__ASSIGNMENT__
Throughout the records below, find each line holding "computer" and copy it.

__MATERIAL PROVIDED__
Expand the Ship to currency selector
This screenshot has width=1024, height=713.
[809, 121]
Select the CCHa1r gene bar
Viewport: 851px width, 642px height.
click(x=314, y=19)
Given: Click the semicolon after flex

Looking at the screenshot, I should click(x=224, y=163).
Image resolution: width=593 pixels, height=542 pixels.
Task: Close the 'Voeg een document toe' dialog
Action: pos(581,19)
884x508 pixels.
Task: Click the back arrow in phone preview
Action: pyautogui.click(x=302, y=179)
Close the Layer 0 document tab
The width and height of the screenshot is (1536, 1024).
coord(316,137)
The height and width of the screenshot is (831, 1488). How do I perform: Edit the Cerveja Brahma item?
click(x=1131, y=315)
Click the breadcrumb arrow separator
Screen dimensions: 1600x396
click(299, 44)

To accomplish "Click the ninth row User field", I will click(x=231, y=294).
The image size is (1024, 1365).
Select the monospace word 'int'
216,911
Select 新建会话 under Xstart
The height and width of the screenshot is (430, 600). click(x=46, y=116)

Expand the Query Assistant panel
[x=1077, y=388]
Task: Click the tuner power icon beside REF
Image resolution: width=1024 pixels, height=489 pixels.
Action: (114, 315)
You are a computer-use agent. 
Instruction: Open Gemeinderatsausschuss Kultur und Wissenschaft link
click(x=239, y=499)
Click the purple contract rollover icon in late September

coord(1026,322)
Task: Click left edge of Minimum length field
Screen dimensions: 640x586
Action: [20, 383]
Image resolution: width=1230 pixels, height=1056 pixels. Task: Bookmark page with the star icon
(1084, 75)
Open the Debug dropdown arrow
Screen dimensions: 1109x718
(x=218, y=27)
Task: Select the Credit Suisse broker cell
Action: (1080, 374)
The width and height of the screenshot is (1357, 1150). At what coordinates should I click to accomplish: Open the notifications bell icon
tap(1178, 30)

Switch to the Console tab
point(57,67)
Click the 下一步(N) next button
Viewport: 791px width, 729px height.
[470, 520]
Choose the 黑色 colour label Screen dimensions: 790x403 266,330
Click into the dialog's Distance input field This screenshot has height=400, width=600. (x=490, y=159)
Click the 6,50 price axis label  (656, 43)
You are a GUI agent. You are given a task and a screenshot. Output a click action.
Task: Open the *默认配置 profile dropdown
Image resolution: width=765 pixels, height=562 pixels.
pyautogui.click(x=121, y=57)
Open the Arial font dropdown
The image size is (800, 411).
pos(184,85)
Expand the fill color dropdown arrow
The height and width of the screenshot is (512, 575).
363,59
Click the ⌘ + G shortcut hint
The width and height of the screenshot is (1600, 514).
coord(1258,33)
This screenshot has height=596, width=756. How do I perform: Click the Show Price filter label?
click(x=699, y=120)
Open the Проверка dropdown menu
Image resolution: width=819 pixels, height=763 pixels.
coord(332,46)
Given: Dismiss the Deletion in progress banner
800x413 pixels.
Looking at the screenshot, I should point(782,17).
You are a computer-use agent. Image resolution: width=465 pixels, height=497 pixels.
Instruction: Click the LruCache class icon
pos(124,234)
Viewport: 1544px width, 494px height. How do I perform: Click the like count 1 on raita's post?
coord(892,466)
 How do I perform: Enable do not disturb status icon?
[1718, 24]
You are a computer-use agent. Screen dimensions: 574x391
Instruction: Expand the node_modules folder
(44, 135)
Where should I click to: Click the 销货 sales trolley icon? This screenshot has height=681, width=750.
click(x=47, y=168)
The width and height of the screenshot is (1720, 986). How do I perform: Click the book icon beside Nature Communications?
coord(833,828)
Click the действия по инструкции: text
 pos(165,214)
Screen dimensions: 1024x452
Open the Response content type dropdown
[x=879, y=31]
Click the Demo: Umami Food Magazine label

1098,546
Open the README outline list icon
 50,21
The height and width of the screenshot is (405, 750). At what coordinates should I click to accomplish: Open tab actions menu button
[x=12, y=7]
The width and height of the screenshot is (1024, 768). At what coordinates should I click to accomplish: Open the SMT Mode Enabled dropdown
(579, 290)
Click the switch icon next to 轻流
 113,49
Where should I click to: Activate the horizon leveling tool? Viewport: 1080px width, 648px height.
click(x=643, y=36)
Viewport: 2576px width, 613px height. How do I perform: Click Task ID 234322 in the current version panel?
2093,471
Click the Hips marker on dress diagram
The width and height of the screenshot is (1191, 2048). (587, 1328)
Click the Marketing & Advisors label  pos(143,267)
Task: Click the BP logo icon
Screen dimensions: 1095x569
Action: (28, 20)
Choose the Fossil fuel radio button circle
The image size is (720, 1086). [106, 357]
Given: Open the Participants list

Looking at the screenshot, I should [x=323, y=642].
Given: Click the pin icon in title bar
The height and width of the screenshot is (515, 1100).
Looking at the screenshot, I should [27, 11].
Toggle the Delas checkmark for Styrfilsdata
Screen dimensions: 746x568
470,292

__RESPONSE AREA__
You are a computer-use agent. 
You are a computer-use agent. Image resolution: width=465 pixels, height=497 pixels.
You are a computer-use agent. Screen dimensions: 574x391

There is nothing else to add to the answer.